Exercise description> Give back a single number: the count of lines in the data that contain the string "Wspólna".

───── Extracted records

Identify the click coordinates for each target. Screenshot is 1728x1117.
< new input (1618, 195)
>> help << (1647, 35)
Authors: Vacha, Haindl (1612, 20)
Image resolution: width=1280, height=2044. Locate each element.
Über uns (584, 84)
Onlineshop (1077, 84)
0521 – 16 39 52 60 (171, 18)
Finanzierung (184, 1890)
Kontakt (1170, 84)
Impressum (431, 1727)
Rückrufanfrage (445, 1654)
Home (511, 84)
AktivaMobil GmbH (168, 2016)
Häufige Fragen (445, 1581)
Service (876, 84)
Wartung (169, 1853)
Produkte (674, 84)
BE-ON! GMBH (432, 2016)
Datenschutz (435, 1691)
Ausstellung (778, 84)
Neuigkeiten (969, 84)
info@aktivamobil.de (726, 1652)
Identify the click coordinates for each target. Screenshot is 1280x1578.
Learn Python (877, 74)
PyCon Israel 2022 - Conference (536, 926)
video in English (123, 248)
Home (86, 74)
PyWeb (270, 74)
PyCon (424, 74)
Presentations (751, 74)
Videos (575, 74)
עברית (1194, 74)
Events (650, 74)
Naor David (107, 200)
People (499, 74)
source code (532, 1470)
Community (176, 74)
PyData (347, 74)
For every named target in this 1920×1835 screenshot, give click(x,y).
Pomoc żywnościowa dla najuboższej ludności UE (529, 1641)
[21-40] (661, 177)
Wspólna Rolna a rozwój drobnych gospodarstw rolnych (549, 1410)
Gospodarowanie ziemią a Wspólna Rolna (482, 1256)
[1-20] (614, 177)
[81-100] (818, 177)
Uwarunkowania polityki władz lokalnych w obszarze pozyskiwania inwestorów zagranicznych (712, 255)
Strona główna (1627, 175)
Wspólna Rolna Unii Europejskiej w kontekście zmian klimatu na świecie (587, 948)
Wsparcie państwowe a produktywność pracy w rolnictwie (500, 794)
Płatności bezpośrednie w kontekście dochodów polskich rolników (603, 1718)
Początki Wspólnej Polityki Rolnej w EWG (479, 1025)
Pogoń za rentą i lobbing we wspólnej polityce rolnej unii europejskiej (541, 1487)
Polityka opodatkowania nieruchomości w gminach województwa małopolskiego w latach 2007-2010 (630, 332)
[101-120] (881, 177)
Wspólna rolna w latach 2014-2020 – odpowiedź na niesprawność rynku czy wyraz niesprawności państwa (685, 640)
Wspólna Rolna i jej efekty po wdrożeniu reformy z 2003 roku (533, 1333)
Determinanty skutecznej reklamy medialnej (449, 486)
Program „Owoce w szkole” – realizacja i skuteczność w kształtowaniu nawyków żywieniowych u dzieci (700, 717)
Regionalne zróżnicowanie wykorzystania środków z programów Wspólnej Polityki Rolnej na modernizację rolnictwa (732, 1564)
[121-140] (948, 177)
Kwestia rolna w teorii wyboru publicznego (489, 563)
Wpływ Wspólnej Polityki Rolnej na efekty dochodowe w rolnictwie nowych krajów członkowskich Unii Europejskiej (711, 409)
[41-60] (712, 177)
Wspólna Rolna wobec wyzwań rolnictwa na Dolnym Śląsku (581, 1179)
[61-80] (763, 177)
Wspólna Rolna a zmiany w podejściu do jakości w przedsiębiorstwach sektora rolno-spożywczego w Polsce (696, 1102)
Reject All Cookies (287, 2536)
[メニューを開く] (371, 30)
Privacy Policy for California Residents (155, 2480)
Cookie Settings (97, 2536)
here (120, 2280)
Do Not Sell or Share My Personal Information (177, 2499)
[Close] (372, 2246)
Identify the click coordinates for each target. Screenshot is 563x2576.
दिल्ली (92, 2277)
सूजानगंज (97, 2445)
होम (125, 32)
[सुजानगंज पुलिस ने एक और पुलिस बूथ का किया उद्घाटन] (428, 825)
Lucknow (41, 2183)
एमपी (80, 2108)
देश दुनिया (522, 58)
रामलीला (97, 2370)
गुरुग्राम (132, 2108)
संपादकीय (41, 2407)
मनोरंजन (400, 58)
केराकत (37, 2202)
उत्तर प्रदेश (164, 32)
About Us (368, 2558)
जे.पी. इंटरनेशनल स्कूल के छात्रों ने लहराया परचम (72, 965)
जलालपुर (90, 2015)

──────────

Expected answer> 7